# pourchasser



## totor

¿Qué tal, mis amigos?

Hablando de los razonamientos lógicos tomados de la realidad e inadaptados a esa construcción artística  que es un film, y que mi autor* llama « parcequ’ismes », dice:


> Il y a une certaine timidité – comme si c’était un aveu de bêtise ? – à écrire : « je vois cela et j’entends cela », sans chercher de liaison logique… Ici, encore, le haïku japonais, qui pourchasse les « parce que », est une école d’observation.


Teniendo en cuenta que en una de sus acepciones el TLFI dice de pourchasser (el subrayado es mío):


> *2.* _Au fig._ [Le compl. d'obj. désigne gén. une manifestation de l'esprit hum.] Chercher avec soin et opiniâtreté à *supprimer* (une chose condamnable, nuisible ou considérée comme telle).


Me pregunto si podría traducirse que 'el haikú japonés *huye de*…', no que los persigue.

(A mí me parece evidente, pero…).

* Michel Chion, _Le Son._


----------



## jprr

Salut.
pourchasser
"Perseguir", non;  plutôt "acometer", mais ça semble un peu exagéré.

rechazar? repudiar? no aceptar? rehuir si querés...


----------



## swift

Yo lo veo más como _combatir_. Fijate en el detalle de que lo que se busca activamente es eliminar algo que se considera perjudicial o censurable. Con _huir_ se da a entender que se _evita_ algo, no que uno se emplea con empecinamiento en hacer desaparecer ese algo que estorba. Este verbo tiene un fuerte semantismo de proactividad, que se perdería por completo con _huir_ o _repudiar_ (que es algo pasivo).
Editado para incluir _repudiar_. No había visto a J-P.


----------



## totor

La verdad, tienen razón.

Lo que pasa es que la primera idea que se me viene a la cabeza con 'pourchasser' es perseguir algo


> avec ardeur, acharnement


que uno quiere poseer fervorosamente, no como algo que uno combate proactivamente, de ahí que en este caso se me ocurriera 'escapar' o 'huir' de ese algo.

Veré qué pongo.

Después les cuento .


----------



## Tina.Irun

Hola:
¿Y  qué os parece "arremeter"?


----------



## totor

Mmmm…

Me parece demasiado proactiva.

Incluso 'acometer' lo es, y también me


jprr said:


> semble  un peu exagéré.
-- -- --
Retos
#1 Según el hilo sobre «pourchasser», ¿por qué considera swift que «huir» no sirve como traducción? Responde en una a tres oraciones.
#2 Contesta estas preguntas sobre el hilo sobre «pourchasser»:
(a) ¿De qué obra y autor procede la cita en francés que comenta totor?
(b) ¿Qué verbo propone swift para traducir «pourchasser»?
(c) ¿Qué verbo sugiere Tina.Irun?
#3 Retoma el hilo sobre «pourchasser» justo después de la cita con la que termina y continúalo con una o dos intervenciones más.

Extracto del conjunto de datos
-- -- --
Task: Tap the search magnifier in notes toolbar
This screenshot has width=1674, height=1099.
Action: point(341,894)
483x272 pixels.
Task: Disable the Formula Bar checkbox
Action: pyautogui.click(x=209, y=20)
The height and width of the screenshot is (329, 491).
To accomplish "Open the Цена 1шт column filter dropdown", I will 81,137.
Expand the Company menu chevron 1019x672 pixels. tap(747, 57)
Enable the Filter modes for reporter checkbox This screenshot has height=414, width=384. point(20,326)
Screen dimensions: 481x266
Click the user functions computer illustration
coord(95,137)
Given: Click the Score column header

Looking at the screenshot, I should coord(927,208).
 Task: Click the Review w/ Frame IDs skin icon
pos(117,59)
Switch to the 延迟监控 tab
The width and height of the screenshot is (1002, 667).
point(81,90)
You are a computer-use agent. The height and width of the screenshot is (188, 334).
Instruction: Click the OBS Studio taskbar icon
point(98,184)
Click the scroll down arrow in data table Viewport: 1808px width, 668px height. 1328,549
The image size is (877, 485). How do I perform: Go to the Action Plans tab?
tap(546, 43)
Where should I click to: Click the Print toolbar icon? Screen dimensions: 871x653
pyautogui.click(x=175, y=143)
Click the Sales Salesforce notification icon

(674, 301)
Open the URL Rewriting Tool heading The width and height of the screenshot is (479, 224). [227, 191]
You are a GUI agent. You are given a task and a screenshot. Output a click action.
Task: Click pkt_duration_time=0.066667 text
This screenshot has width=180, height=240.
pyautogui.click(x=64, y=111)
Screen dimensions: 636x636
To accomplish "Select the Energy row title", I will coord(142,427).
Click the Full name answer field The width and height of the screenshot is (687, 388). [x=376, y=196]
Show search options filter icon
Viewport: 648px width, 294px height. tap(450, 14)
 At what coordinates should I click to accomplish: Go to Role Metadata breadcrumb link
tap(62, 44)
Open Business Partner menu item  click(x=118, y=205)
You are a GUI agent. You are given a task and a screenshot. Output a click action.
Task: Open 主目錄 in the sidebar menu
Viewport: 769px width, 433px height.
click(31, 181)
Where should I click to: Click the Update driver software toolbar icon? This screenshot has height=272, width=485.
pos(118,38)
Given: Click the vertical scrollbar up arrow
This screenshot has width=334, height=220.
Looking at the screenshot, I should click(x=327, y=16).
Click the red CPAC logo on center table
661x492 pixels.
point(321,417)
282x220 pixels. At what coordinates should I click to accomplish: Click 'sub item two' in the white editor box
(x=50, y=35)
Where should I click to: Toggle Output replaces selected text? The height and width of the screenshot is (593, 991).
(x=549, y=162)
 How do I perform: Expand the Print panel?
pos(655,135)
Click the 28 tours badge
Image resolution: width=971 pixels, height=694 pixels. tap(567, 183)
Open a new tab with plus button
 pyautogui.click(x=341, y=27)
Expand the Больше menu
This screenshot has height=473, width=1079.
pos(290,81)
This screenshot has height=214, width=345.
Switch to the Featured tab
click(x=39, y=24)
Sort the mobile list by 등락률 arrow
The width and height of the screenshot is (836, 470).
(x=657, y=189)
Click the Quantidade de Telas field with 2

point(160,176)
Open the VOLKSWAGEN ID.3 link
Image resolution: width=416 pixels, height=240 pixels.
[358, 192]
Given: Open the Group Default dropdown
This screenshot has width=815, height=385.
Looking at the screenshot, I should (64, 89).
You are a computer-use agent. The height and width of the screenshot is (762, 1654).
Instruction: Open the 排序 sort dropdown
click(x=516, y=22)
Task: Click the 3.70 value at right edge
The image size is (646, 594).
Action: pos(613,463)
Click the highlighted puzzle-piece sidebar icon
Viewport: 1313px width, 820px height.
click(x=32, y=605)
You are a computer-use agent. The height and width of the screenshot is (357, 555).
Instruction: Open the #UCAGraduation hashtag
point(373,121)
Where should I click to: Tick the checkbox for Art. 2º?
-- -- --
Resultados del ejercicio
#1 Porque «huir» da a entender que se evita algo, mientras que «pourchasser» implica empeñarse en hacer desaparecer algo que se considera perjudicial o censurable. Ese fuerte sentido de proactividad se perdería por completo con «huir» o con «repudiar», que es algo pasivo.

#2
(a) De _Le Son_, de Michel Chion.
(b) «Combatir».
(c) «Arremeter».

#3
Creo que me voy a decantar por algo un poco más suave, del tipo


jprr said:


> rechazar? repudiar? no aceptar? *rehuir* si querés...


… que al final es prácticamente lo mismo que


totor said:


> *huye de*…


No olvidemos que está hablando de los haikús japoneses, no de Star Wars .


----------



## Madame Barberin

Hola:



totor said:


> Creo que me voy a decantar por algo un poco más suave


Pourchasser NO es suave.
Un ejemplo: Pendant le 3ième Reich les nazis ont pourchassé les juifs dans toute l'Europe.
=> No se han conformado con huir de ellos o rehuirlos... han ido en su caza.
En pourchasser hay chasser, convendría no olvidarlo.
De acuerdo con el análisis de swift salvo por una cosa: 


swift said:


> (que es algo pasivo)


Huir, para mí, no es pasivo, solo que no se tiene la iniciativa.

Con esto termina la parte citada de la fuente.